Our lab uses state-of-the-art brain imaging techniques in humans and animal models to investigate the neural mechanisms involved in emotions, and their role in the development of psychotic disorders such as schizophrenia. We combine multimodal brain imaging methods to ask questions about the interactions between neurochemistry, neurophysiology and neuroanatomy in the development of psychosis, with a focus on brain circuits involved in how people process and regulate emotions.

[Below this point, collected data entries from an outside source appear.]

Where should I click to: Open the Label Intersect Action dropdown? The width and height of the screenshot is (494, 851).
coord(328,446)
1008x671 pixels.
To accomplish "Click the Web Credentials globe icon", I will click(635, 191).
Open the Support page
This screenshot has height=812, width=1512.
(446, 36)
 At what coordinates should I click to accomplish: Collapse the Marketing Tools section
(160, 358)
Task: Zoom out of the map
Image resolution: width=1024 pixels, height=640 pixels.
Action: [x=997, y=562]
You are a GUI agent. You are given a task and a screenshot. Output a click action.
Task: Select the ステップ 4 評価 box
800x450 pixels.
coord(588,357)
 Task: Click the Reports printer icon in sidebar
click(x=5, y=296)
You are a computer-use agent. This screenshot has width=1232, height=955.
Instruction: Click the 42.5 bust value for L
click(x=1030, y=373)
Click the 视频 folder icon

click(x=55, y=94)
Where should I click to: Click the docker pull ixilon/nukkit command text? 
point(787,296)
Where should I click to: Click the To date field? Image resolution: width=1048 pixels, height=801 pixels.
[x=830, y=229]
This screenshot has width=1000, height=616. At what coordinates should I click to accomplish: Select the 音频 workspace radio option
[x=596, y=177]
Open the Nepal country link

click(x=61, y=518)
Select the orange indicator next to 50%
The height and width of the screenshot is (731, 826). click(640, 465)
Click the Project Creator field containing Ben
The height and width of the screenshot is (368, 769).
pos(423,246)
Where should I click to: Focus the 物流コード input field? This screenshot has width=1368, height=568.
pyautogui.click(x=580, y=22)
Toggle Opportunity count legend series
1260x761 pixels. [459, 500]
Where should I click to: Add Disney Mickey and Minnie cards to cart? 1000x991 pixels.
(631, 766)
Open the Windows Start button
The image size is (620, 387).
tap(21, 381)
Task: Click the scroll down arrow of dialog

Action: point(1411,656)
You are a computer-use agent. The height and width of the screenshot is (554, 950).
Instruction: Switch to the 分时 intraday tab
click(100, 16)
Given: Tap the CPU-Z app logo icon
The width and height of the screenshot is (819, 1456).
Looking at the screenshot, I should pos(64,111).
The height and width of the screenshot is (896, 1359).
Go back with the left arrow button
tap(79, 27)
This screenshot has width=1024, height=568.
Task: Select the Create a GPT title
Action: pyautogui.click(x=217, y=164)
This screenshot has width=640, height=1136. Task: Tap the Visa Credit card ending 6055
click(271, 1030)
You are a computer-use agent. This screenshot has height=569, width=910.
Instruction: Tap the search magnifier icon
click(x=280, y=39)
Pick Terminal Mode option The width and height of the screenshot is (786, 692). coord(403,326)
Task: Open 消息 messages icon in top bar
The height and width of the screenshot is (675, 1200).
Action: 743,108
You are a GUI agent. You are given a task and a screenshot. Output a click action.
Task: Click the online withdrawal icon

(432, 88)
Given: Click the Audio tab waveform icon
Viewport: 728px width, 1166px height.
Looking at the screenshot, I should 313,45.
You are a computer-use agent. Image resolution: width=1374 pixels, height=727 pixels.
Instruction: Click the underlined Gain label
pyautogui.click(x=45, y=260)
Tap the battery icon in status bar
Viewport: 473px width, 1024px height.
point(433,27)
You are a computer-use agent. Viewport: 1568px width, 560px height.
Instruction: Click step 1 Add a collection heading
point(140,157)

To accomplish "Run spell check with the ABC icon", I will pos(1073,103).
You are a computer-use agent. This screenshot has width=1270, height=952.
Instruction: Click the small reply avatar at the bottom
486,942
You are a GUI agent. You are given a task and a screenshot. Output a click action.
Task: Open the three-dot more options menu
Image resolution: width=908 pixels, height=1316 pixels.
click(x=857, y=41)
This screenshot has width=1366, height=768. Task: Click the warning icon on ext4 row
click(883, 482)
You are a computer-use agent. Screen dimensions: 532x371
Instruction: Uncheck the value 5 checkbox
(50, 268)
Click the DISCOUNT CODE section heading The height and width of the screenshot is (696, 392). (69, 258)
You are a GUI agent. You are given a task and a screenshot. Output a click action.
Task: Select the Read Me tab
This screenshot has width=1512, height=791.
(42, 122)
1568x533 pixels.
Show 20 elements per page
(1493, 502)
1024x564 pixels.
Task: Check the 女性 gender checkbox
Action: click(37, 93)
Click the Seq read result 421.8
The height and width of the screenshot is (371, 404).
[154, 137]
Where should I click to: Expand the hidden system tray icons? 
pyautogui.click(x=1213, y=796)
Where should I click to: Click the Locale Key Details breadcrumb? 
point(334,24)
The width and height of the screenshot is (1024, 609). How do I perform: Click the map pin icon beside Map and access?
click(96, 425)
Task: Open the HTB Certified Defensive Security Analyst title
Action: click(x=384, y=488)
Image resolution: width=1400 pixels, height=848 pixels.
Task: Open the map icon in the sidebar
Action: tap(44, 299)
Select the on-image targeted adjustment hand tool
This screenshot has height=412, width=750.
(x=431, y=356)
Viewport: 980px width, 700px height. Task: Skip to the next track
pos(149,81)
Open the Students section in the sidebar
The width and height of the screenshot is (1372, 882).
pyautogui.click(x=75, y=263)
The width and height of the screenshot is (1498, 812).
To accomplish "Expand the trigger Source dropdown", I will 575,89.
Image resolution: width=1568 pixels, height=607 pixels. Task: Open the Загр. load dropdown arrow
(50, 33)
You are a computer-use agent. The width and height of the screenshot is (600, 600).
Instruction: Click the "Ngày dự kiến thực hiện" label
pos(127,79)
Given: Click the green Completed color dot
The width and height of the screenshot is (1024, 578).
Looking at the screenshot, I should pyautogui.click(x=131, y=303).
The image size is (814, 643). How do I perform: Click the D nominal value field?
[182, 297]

We use preclinical models to delineate with increased precision the molecular and cellular mechanisms involved in our human observations, and apply psychopharmacological approaches to probe how to intervene on those mechanisms early to prevent or delay the development of psychosis.
We do this through three interrelated research themes:
- The role of excitation/inhibition balance in the pathophysiology and prevention of psychosis: We combine multi-scale approaches (from genes to cells to whole-brain neuroimaging) in patients in the early stages of psychosis and in relevant rodent models to understand the fundamental mechanisms underlying the development of psychosis. We also use state-of-the-art translational neuroimaging methods across species to study the effects of pharmacologically modulating these brain mechanisms towards preventing the development of psychosis-like phenotypes.
- Emotion processing in the extended psychosis phenotype: We use neuroimaging methods and behavioural assays to characterise the neural basis of emotion processing across a psychosis spectrum (schizotypy, clinical high risk of psychosis, first-episode psychosis).
- From mechanisms to big data: ENIGMA Schizotypy. Gemma founded the ENIGMA Schizotypy working group, bringing together schizotypy researchers worldwide towards large scale analyses of neuroimaging data across many different studies and datasets, to delineate the neural signatures of subclinical psychotic-like experiences in healthy individuals.